I am thinking about development of simple CRM for florists. Florists (company with 1-5 employees) will have local installed app on their PCs (call it "Floppa"). Floppa will be communicating to Windows Communication Foundation (WCF) service hosted on my remote server. For each of customer there will be running one instance of WCF service. Business layer under WCF service will be communicating to Postgresql database dedicated to specific customer.

I would like to use continuous archiving. If I understand well WALs will contain logs for every change in every database in cluster.

If one of customers will accidentally deletes/change some data and will ask me for recovery "today's morning state of data" how could I quickly comply his request? According my current knowledge I would need to do:

  1. Stop WCF service (to prevent work on db which will be replace later)
  2. Restore whole cluster to "today's morning state" on another computer
  3. Dump customer's morning state database
  4. Replace customer's database by dumped one
  5. Start WCF service

Is that correct? Or is there any better solution to this backup/restore issue? What happen if I will create one database per cluster? What will be the drawbacks? I guess that one of advantages will be much more faster recovery.
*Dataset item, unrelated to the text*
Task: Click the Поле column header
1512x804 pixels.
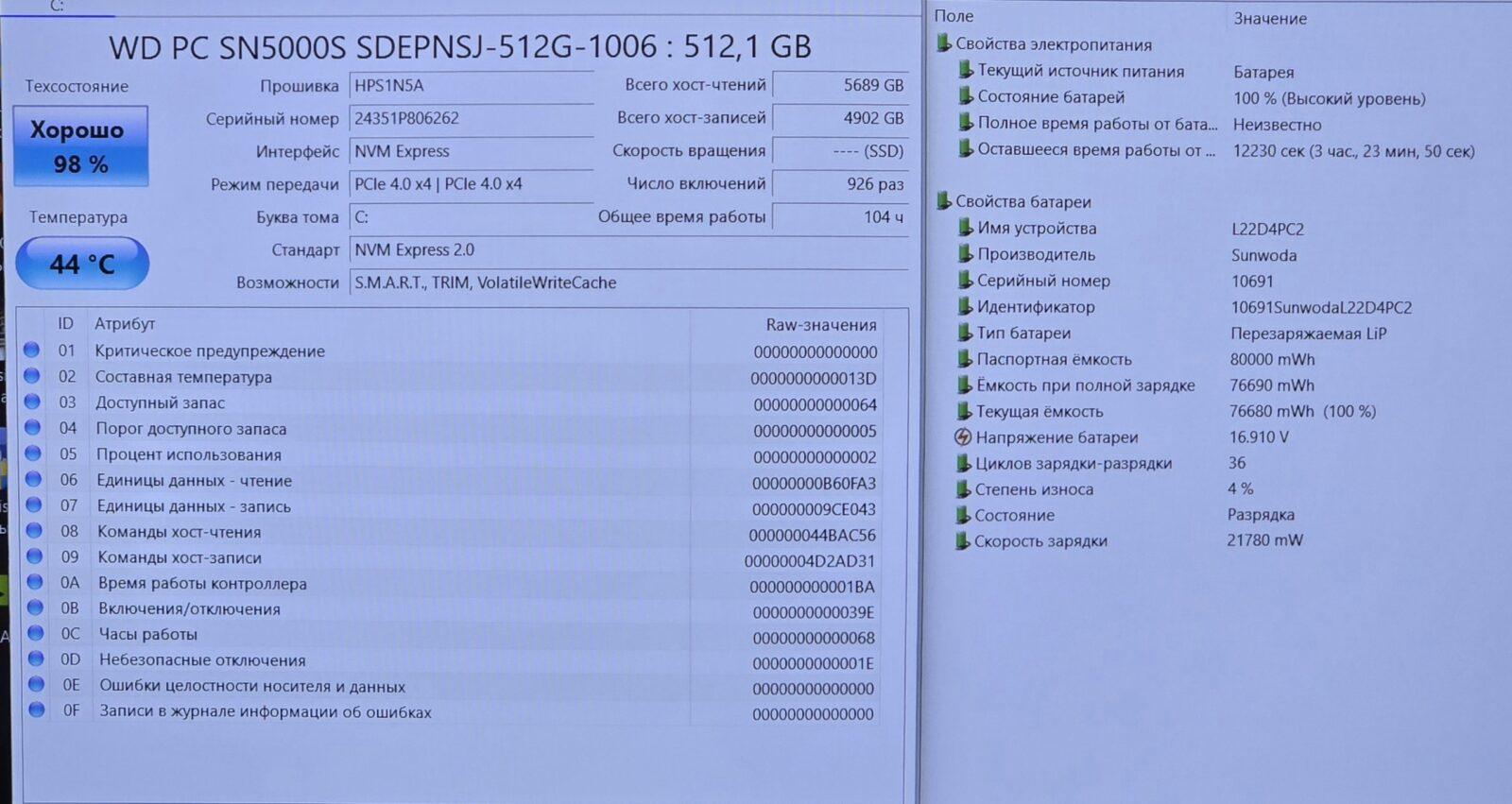Action: [954, 16]
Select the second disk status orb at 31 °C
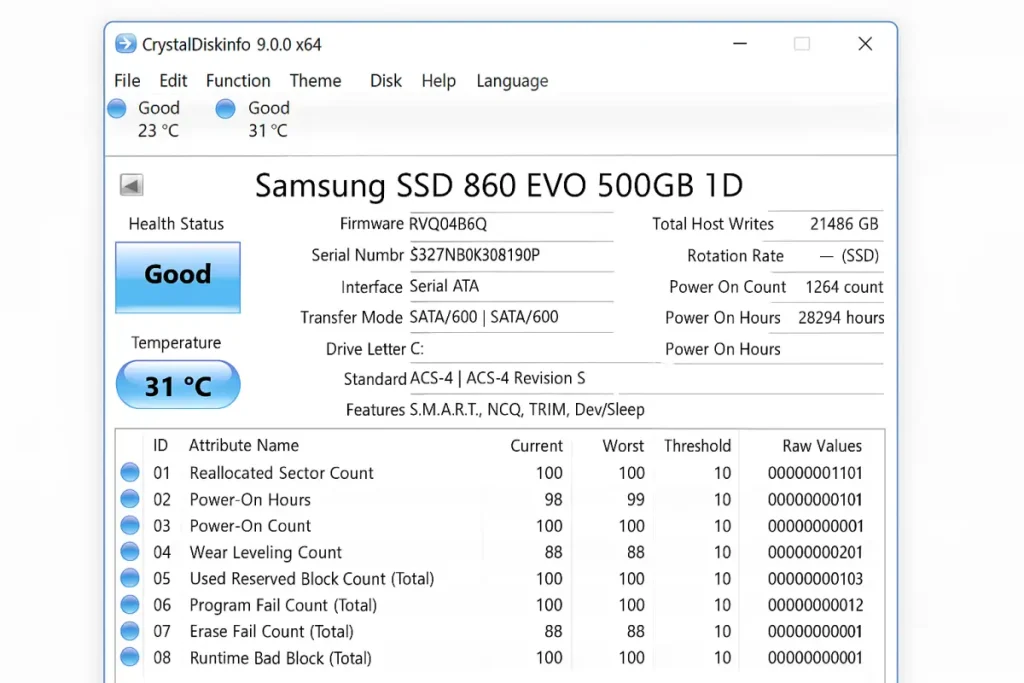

What will differ if count of customers will be 10, 50, 100, 250? How Postgresql handles hundreds of clusters?

Thanks.

Best Answer

Restoring the database will take as long as it takes. There is no way to know with the information you provide. If each individual database is quite small, step 2 could be acceptably fast with dozens or maybe even hundreds of databases in the cluster.

Having many database clusters will incur more overhead. There is a certain minimal size of a cluster (around 21MB for the usual initdb run) which can be amortized over all databases in the cluster. You will have to manage many wal streams, and if you most archiving is driven by an archive_timeout that means you will have many more files in total by dividing them. You will likely run out of available semaphores, but you can recover some of them by lower the max_connections setting. On modern OS, you could probably configure the system to allow a lot of semaphores. You should be able to test some of this stuff on your own infrastructure with some relatively simple scripting.

But if you do run one cluster for each customer and have 100s of customers, there is no reason you couldn't spread them over multiple machines.